Patient was apparently alright at childhood and adolescent period; she was good in study. in
spite of this she discontinued her study due financial crisis. She belongs to a nuclear family.
There is a suicidal history in her family. She always had good relationship with friend and
family member. She was responsible and good at house hold work. But she always possesses
an introvert personality. Regarding marital history, she got married at 18 years of age, but she
had marital conflict and family issues due to infertility. She does not have good relationship
with her in laws, she always faced verbal assault and abusive languages from her husband
and in-laws.

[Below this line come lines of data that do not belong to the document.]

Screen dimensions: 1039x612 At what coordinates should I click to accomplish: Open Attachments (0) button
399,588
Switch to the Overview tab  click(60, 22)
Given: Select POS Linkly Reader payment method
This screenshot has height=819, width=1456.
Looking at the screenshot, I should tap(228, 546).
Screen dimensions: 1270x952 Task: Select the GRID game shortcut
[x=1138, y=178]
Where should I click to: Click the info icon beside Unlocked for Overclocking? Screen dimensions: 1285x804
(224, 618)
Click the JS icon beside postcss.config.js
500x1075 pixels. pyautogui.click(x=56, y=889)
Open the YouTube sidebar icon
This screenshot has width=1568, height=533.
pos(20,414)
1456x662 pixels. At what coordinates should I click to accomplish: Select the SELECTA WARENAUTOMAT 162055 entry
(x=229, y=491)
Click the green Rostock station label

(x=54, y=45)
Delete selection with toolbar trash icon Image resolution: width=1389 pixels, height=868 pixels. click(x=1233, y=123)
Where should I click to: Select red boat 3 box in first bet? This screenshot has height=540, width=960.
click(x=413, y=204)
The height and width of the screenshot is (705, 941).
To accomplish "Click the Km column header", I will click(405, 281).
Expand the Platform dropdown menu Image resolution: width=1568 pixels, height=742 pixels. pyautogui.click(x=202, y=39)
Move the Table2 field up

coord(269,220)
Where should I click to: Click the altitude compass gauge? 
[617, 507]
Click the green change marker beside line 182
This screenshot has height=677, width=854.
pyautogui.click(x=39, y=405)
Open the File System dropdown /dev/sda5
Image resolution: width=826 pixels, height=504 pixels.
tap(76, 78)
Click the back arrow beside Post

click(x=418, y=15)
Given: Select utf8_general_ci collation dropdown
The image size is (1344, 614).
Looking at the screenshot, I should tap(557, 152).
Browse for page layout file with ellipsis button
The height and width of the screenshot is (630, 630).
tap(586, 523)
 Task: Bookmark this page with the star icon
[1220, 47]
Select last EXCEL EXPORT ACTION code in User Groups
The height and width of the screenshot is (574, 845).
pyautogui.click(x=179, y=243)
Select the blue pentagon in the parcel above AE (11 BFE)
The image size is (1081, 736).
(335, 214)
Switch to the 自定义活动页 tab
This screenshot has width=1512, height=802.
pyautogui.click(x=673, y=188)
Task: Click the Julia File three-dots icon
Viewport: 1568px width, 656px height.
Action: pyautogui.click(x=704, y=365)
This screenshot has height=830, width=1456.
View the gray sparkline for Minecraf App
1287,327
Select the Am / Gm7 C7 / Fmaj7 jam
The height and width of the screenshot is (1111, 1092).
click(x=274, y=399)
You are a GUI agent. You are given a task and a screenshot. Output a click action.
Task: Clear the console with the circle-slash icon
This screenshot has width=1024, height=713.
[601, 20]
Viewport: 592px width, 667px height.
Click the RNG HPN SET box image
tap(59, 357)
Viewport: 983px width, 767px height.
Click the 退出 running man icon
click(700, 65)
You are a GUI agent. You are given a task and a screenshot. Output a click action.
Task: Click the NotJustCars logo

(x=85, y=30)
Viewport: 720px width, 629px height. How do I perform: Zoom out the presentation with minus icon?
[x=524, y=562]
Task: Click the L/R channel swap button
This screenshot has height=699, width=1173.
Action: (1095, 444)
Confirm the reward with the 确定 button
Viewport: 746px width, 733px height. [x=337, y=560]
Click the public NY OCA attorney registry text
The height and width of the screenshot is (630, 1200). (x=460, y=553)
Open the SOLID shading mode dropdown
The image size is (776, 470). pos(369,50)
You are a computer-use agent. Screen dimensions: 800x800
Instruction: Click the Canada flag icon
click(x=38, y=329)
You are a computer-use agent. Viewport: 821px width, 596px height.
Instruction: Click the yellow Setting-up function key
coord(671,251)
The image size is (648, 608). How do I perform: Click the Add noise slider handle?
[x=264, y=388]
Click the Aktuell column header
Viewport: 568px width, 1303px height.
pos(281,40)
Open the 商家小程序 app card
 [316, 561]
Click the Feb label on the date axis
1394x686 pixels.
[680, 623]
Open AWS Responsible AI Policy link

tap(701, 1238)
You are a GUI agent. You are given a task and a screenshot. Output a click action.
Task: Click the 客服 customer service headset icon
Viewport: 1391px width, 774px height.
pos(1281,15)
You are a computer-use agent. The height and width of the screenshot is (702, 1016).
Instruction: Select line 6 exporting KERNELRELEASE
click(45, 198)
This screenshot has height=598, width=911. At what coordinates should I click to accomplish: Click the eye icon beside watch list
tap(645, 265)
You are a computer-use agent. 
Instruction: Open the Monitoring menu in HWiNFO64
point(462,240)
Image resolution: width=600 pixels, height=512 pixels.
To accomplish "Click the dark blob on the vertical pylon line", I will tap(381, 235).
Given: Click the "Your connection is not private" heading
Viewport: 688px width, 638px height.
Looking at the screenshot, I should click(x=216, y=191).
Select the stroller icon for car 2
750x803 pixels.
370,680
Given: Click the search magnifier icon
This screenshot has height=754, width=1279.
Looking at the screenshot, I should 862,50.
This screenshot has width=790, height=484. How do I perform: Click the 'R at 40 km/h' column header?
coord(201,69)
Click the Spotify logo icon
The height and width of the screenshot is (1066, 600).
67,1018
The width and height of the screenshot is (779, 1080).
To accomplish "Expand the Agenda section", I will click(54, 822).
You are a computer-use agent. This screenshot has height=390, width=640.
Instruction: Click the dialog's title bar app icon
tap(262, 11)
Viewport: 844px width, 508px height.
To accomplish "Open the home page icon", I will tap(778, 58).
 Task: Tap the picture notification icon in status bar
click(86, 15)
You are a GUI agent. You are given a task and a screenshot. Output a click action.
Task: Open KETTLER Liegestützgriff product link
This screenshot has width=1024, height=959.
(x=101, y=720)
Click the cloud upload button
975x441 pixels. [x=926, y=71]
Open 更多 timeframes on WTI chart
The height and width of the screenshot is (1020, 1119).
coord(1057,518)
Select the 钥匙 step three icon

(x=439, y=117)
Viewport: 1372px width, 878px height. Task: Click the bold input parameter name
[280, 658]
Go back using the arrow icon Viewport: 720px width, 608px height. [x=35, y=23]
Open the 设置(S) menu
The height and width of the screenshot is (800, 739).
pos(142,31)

Her obstetrical history showed that she had infertility and had history of two
miscarriage, she experienced a seizure episode during 2nd trimer of pregnancy. Her
psychological problems were started before 1 month, after her child birth. As she gives birth
to a girl child with birth defect, she was rejected by husband and in-laws. Now for last two
weeks she denied the fact that she has a child, refuses to take care of her baby, has social
withdrawal, does not want to talk to anybody, she also has anxiety, irritability, phobia,
insomnia, excessive day time sleeping, weakness, loss of appetite, inability to perform her
own activities. Mental status examination revealed that she has poor attention and
concentration, impaired immediate memory, disturbances in thought, has hopelessness,
worthlessness and suicidal ideation, poor personal judgement, and has no insight about her
illness. According to ICD 10 her present problems are similar to the symptoms of major
depressive episode and she was diagnosed with Major depressive disorder by Psychiatrist.